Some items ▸
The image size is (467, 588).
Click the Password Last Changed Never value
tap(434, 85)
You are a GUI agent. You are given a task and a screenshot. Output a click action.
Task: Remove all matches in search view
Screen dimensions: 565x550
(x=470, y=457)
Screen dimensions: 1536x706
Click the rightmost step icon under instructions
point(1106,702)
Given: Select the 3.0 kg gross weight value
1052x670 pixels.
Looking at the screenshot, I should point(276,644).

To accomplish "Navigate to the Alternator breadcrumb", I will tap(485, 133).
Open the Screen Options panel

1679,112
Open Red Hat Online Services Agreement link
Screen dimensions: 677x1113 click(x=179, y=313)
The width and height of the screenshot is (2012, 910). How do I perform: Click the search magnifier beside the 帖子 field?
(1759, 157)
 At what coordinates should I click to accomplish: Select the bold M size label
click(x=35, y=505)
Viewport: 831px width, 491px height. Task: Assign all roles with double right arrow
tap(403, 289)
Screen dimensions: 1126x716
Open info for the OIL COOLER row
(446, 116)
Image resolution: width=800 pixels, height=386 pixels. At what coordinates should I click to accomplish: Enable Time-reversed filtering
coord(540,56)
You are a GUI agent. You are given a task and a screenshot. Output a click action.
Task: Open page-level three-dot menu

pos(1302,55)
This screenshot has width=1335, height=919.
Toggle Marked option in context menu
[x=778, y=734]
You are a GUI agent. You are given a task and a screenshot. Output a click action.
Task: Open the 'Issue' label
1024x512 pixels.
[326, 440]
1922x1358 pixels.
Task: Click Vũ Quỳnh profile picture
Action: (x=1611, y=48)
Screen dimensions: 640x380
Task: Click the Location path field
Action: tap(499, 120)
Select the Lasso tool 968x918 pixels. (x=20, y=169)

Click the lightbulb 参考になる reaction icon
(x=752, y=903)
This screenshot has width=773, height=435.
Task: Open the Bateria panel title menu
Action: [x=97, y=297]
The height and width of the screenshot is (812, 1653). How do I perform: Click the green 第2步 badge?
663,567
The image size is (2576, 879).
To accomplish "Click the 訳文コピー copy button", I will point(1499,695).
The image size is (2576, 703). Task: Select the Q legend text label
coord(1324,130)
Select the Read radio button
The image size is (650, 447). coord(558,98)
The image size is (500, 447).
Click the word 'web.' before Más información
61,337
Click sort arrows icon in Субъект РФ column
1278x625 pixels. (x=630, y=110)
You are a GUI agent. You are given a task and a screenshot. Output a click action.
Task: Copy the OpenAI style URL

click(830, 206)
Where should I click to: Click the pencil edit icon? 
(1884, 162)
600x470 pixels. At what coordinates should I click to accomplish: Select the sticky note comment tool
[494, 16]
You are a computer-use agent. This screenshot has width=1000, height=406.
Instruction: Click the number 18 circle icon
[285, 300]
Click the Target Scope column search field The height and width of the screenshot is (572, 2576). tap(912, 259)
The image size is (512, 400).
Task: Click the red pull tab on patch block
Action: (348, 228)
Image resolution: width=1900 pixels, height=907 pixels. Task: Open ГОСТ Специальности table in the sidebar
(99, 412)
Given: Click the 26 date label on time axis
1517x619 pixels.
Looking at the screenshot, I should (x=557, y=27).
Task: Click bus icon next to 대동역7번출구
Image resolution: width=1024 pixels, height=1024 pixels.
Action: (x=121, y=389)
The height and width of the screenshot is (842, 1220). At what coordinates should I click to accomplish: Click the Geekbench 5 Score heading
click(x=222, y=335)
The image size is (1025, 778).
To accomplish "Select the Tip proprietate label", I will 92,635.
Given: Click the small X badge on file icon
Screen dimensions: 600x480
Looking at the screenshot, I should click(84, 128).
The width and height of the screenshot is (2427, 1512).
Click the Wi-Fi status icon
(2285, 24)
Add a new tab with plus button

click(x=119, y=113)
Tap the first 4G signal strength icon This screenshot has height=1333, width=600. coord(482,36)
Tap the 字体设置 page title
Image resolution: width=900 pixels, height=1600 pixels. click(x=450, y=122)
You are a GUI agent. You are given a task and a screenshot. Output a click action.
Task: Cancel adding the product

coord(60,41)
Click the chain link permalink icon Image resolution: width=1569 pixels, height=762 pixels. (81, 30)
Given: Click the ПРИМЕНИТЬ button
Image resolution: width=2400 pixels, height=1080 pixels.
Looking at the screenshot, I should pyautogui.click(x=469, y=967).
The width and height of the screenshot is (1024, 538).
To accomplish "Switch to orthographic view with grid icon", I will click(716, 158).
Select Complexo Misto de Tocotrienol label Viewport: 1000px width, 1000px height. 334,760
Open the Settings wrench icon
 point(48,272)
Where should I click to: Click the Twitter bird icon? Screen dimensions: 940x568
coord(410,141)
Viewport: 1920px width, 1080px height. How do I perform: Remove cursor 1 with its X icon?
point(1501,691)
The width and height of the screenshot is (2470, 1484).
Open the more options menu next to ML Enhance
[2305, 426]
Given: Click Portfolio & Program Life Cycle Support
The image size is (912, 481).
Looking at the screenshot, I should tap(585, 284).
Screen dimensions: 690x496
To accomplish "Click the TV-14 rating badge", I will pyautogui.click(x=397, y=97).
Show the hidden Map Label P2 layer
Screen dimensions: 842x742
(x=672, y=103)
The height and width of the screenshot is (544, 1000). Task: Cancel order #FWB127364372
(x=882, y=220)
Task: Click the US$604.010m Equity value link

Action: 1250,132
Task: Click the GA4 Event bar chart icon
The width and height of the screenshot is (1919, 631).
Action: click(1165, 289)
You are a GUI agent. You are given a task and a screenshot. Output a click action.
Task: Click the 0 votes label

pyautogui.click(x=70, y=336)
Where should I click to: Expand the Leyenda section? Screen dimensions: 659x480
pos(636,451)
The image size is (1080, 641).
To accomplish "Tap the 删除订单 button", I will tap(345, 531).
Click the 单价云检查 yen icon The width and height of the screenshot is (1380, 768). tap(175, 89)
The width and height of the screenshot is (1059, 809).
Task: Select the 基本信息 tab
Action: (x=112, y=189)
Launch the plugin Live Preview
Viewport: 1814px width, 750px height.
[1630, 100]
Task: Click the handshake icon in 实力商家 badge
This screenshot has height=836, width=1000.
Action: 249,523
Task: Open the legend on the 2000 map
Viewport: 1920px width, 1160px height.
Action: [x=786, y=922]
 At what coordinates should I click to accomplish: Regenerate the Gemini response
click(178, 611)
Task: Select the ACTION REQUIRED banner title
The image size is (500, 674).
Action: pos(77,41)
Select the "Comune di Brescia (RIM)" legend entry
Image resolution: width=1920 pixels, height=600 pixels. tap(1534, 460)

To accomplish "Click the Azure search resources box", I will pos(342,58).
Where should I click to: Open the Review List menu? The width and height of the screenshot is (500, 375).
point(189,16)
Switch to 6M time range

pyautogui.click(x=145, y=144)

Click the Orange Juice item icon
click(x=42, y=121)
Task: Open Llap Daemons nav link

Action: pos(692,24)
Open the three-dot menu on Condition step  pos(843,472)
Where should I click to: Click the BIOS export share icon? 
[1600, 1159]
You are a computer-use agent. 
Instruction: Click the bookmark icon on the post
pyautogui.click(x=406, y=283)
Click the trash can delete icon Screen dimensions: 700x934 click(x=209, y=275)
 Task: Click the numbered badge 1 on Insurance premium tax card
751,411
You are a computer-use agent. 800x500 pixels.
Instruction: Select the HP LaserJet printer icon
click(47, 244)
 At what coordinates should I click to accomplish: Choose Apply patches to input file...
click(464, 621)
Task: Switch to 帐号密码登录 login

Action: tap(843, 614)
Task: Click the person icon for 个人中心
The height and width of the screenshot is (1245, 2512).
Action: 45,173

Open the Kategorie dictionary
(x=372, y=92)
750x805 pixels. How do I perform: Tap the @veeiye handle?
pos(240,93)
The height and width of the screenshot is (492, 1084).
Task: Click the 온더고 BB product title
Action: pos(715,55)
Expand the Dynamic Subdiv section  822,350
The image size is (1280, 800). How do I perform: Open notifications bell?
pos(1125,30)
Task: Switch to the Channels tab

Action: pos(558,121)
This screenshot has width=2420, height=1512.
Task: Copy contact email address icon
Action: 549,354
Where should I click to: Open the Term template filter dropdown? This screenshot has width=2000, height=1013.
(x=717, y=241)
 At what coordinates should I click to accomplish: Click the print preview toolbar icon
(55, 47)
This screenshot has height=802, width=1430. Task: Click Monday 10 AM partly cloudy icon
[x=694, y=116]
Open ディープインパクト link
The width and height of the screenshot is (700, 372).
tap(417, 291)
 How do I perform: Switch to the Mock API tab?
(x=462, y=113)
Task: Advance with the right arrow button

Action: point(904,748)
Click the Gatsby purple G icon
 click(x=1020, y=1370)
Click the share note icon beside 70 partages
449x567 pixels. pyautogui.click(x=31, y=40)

OBJECTIVE ▸
Please format the lines of the items above as a JSON list of strings, one string per line and no blank lines, starting at the line that contains "The width and height of the screenshot is (2470, 1484)." and ending at the line that contains "will tap(345, 531).".

EXERCISE RESULT ▸
[
  "The width and height of the screenshot is (2470, 1484).",
  "Open the more options menu next to ML Enhance",
  "[2305, 426]",
  "Given: Click Portfolio & Program Life Cycle Support",
  "The image size is (912, 481).",
  "Looking at the screenshot, I should tap(585, 284).",
  "Screen dimensions: 690x496",
  "To accomplish \"Click the TV-14 rating badge\", I will pyautogui.click(x=397, y=97).",
  "Show the hidden Map Label P2 layer",
  "Screen dimensions: 842x742",
  "(x=672, y=103)",
  "The height and width of the screenshot is (544, 1000). Task: Cancel order #FWB127364372",
  "(x=882, y=220)",
  "Task: Click the US$604.010m Equity value link",
  "Action: 1250,132",
  "Task: Click the GA4 Event bar chart icon",
  "The width and height of the screenshot is (1919, 631).",
  "Action: click(1165, 289)",
  "You are a GUI agent. You are given a task and a screenshot. Output a click action.",
  "Task: Click the 0 votes label",
  "pyautogui.click(x=70, y=336)",
  "Where should I click to: Expand the Leyenda section? Screen dimensions: 659x480",
  "pos(636,451)",
  "The image size is (1080, 641).",
  "To accomplish \"Tap the 删除订单 button\", I will tap(345, 531)."
]